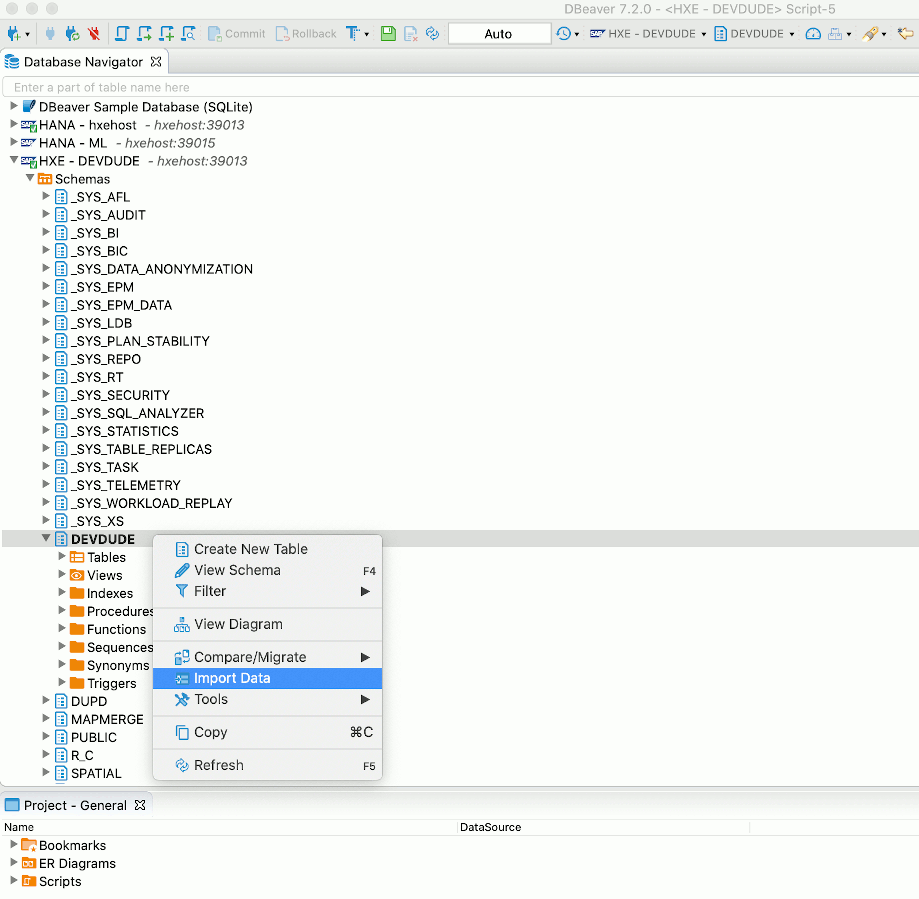Click the Auto commit mode button
This screenshot has width=919, height=899.
click(x=500, y=33)
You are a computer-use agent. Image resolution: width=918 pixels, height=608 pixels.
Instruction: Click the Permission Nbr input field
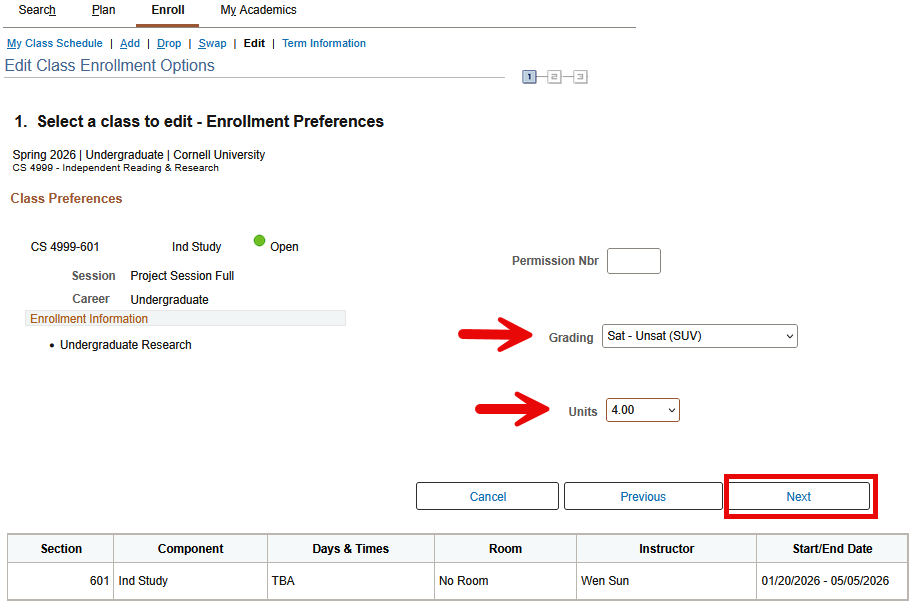pos(633,260)
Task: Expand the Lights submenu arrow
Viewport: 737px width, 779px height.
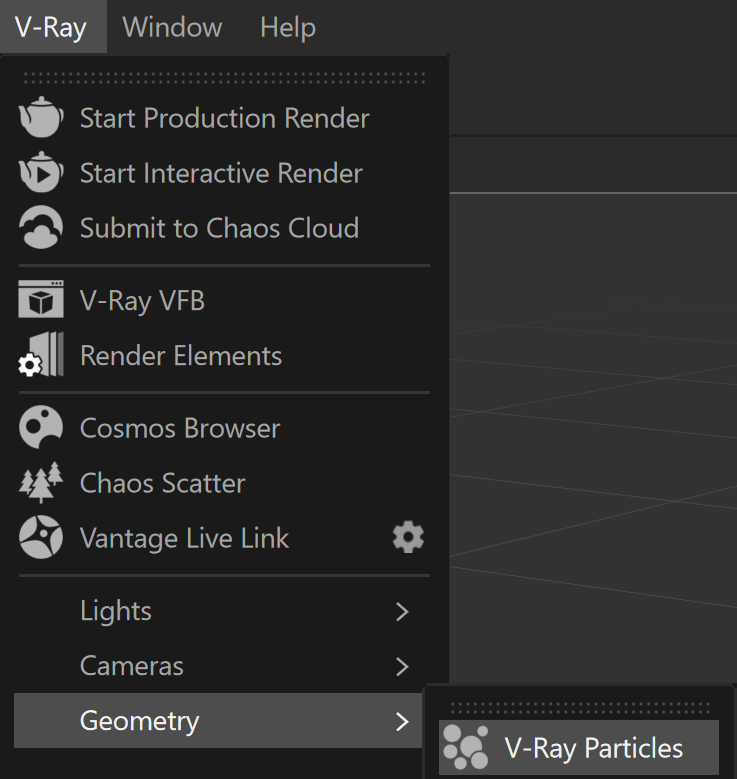Action: tap(402, 612)
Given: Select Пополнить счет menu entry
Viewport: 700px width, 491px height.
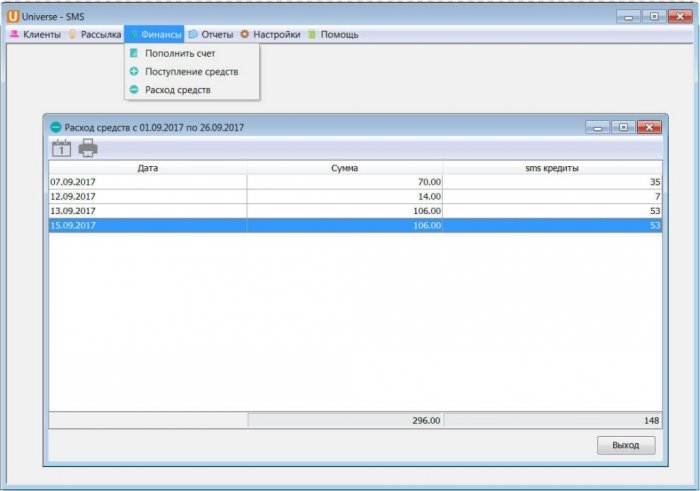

= = =

◆ WHAT YOU HAVE TO DO: Retype exactly the lines above, starting at the line containing "Task: Expand the Lights submenu arrow" and ending with the last line, both included; leave out the pictures.

◆ REPLY TO THE TASK:
Task: Expand the Lights submenu arrow
Viewport: 737px width, 779px height.
Action: tap(402, 612)
Given: Select Пополнить счет menu entry
Viewport: 700px width, 491px height.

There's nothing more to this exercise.